** DATA PROVIDED follows **
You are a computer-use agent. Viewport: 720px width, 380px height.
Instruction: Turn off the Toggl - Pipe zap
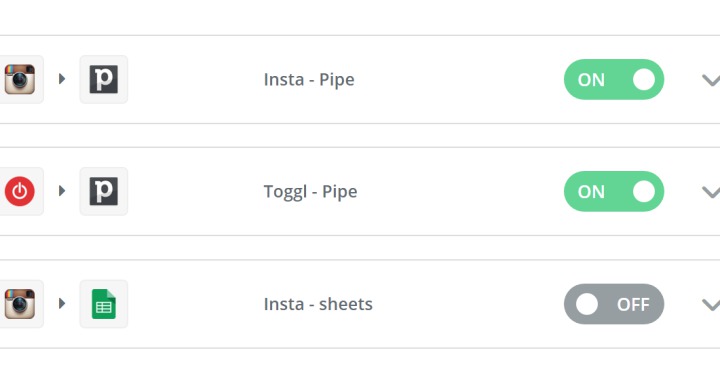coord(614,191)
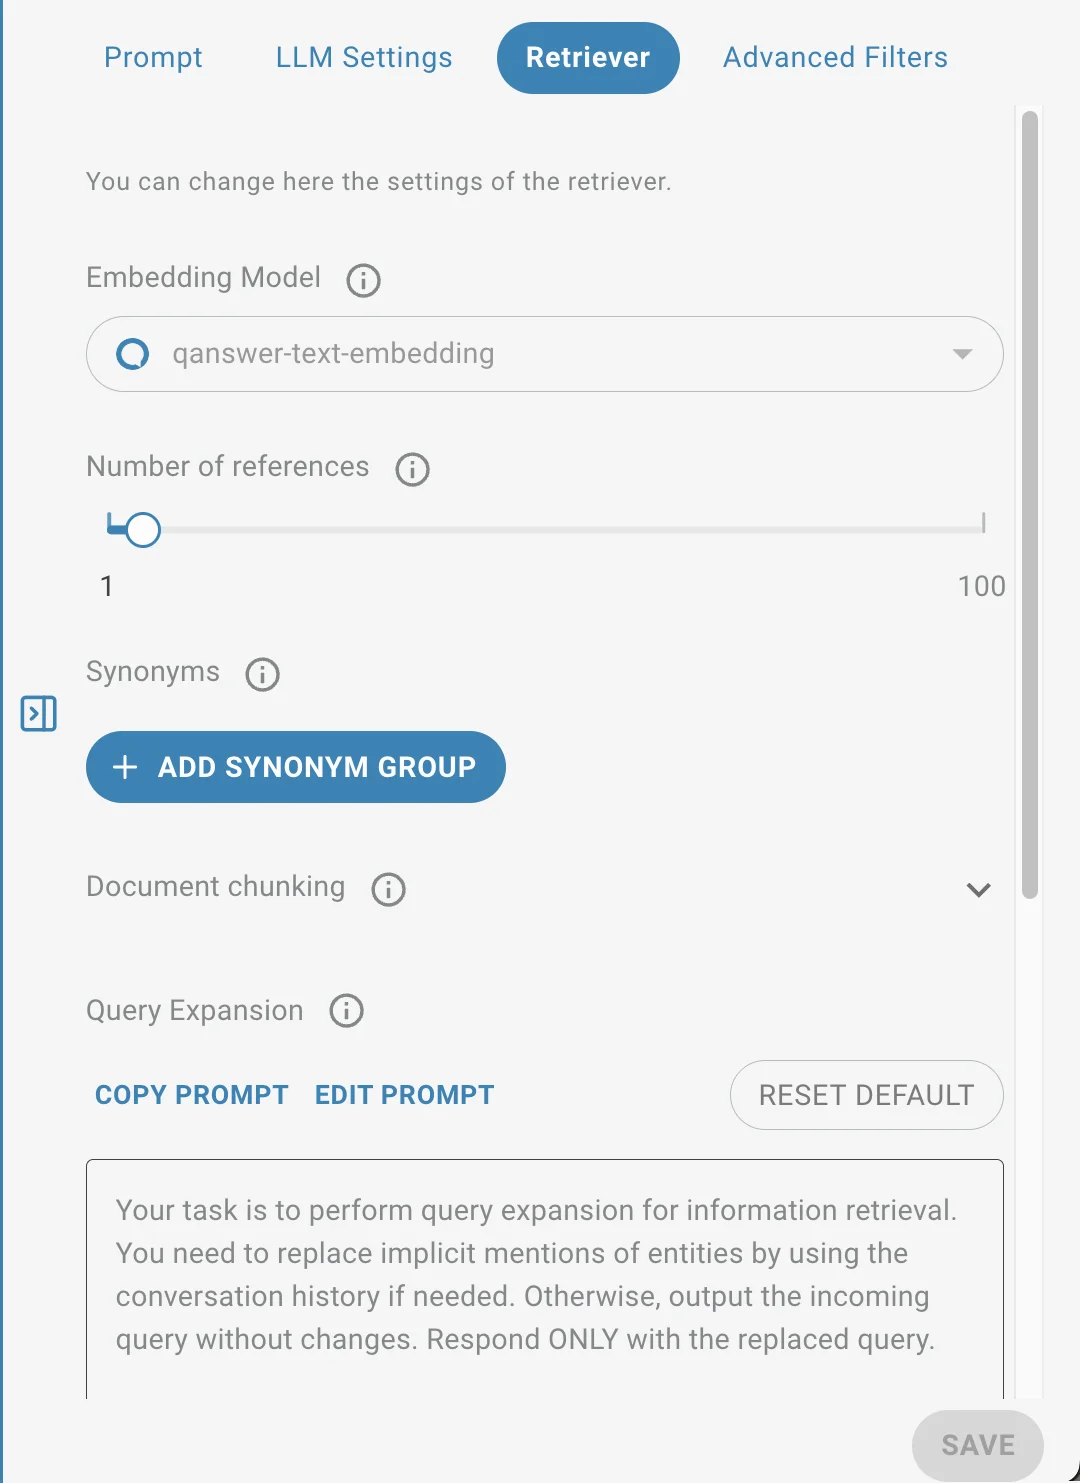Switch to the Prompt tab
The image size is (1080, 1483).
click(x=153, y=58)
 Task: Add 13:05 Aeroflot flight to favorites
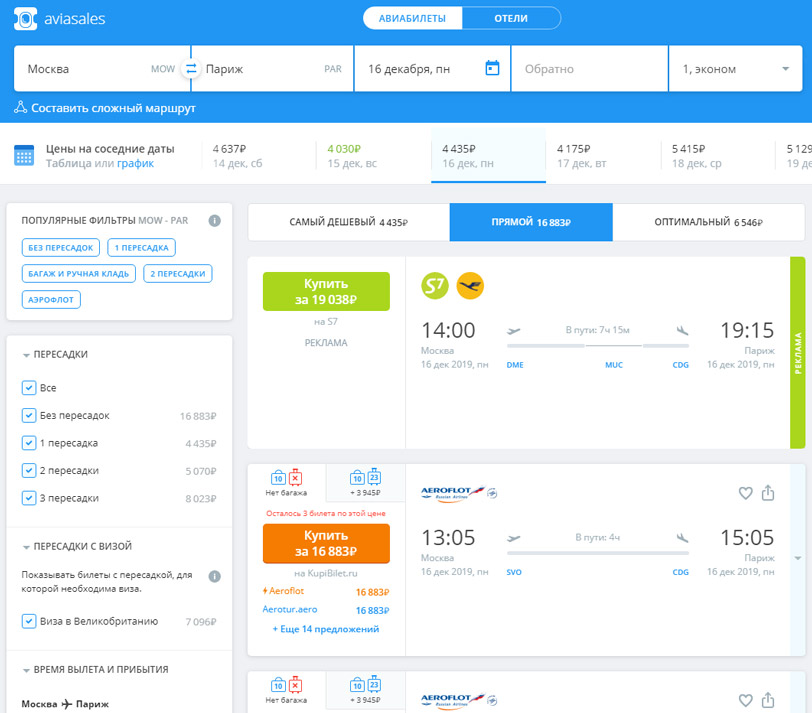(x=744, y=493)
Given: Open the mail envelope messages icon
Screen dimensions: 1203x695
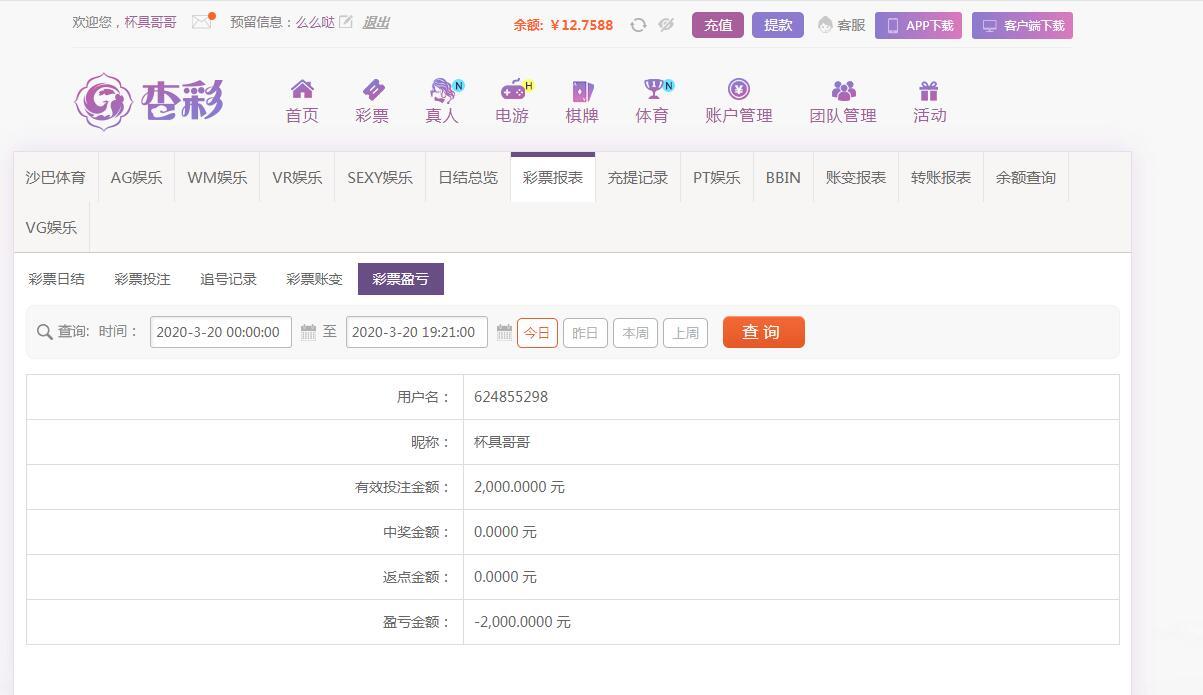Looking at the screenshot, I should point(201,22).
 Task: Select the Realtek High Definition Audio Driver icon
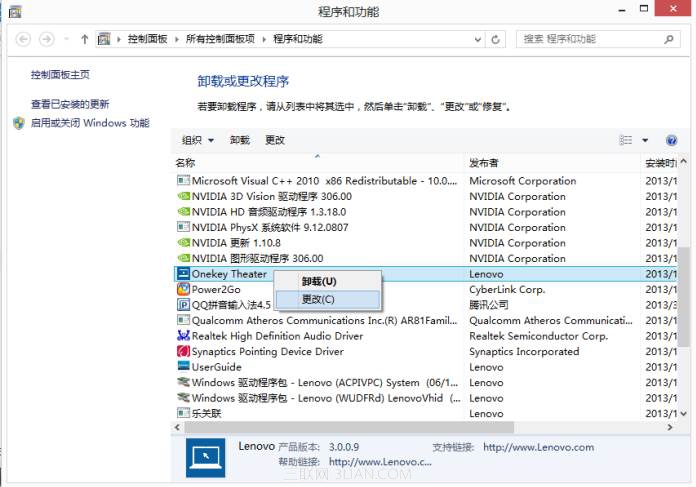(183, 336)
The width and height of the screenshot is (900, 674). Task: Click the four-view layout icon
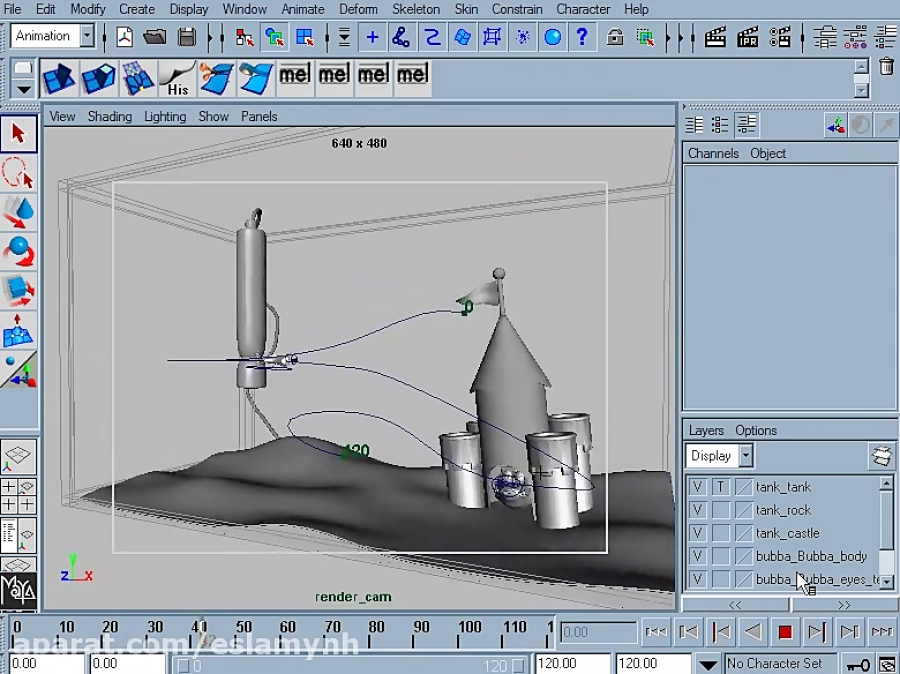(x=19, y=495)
** End of DATA PROVIDED **
Repeat the material above word for word; no images go in the copy.

You are a computer-use agent. Viewport: 720px width, 380px height.
Instruction: Turn off the Toggl - Pipe zap
coord(614,191)
Switch to the Prompt tab
The image size is (1080, 1483).
click(x=153, y=58)
 Task: Add 13:05 Aeroflot flight to favorites
(x=744, y=493)
Given: Open the mail envelope messages icon
Screen dimensions: 1203x695
Looking at the screenshot, I should point(201,22).
 Task: Select the Realtek High Definition Audio Driver icon
(183, 336)
The width and height of the screenshot is (900, 674). Task: Click the four-view layout icon
(x=19, y=495)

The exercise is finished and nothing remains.